Transcribe, word for word, all of the entries below, and exclude any pictures from the copy.

==================================================

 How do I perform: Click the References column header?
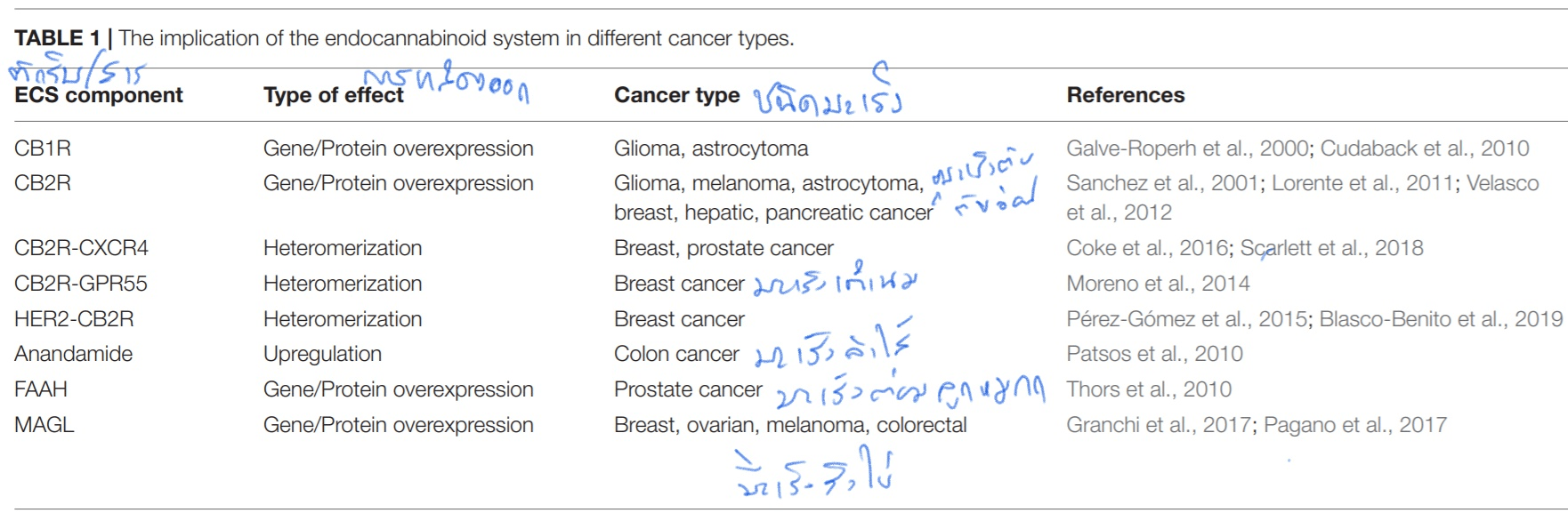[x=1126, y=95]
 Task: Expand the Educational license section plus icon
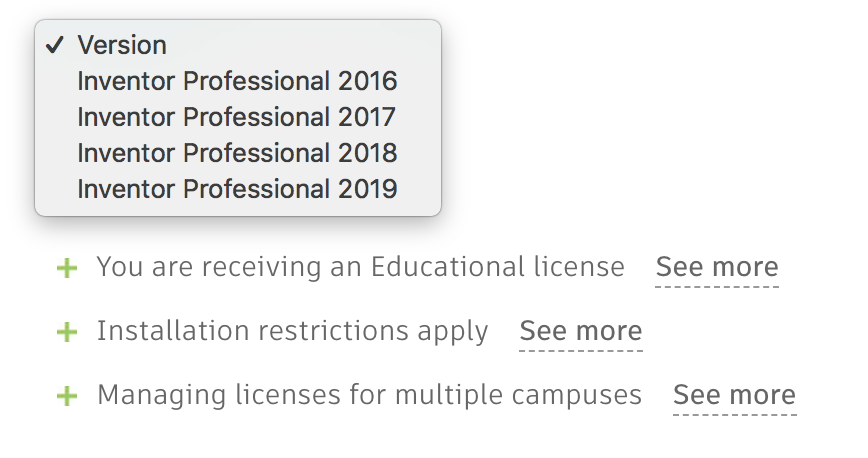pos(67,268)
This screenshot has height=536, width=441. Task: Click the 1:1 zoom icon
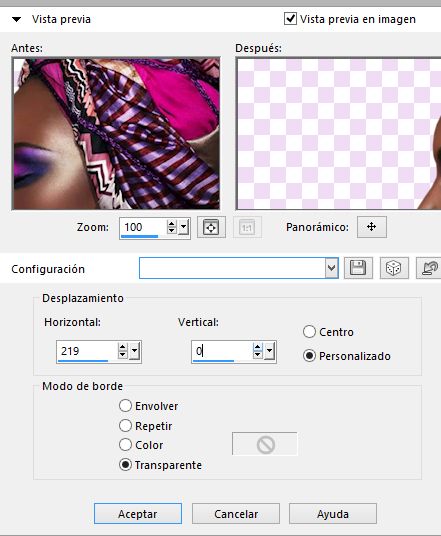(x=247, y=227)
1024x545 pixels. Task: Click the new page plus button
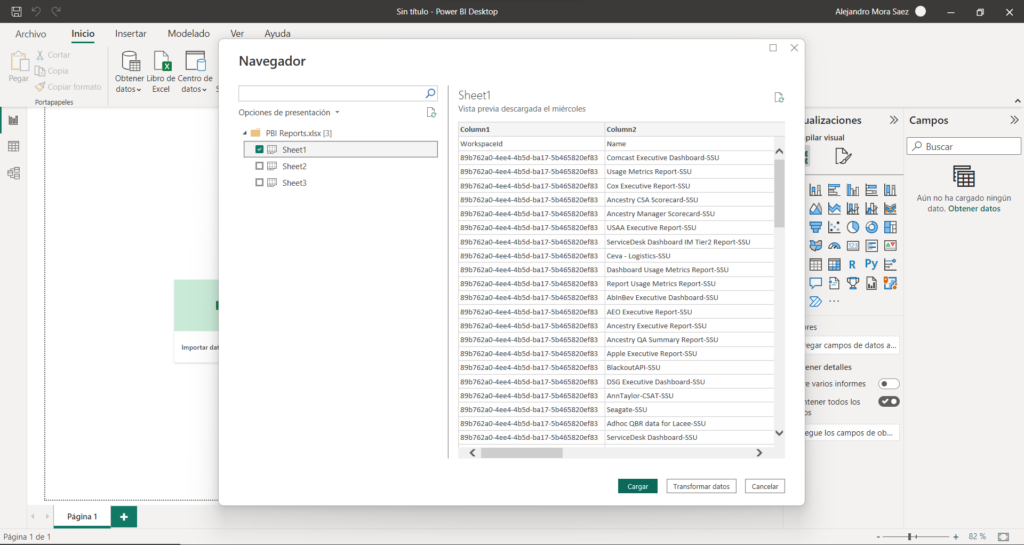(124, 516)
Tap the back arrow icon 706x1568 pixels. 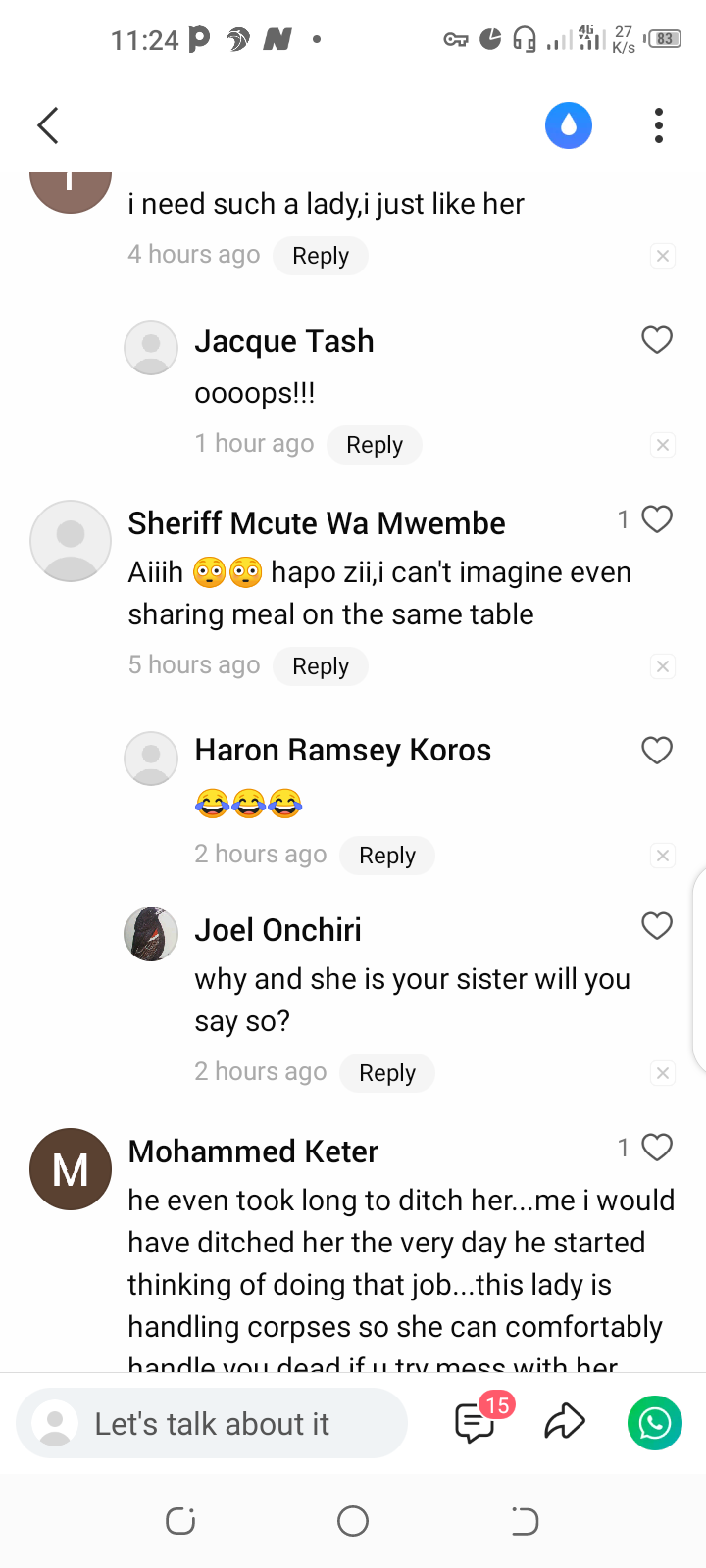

==================================================

◆ **Reply to the task**
 How do I perform: Click the References column header?
[x=1126, y=95]
 Task: Expand the Educational license section plus icon
pos(67,268)
This screenshot has height=536, width=441. Task: Click the 1:1 zoom icon
(x=247, y=227)
1024x545 pixels. Task: Click the new page plus button
(124, 516)
Tap the back arrow icon 706x1568 pixels. 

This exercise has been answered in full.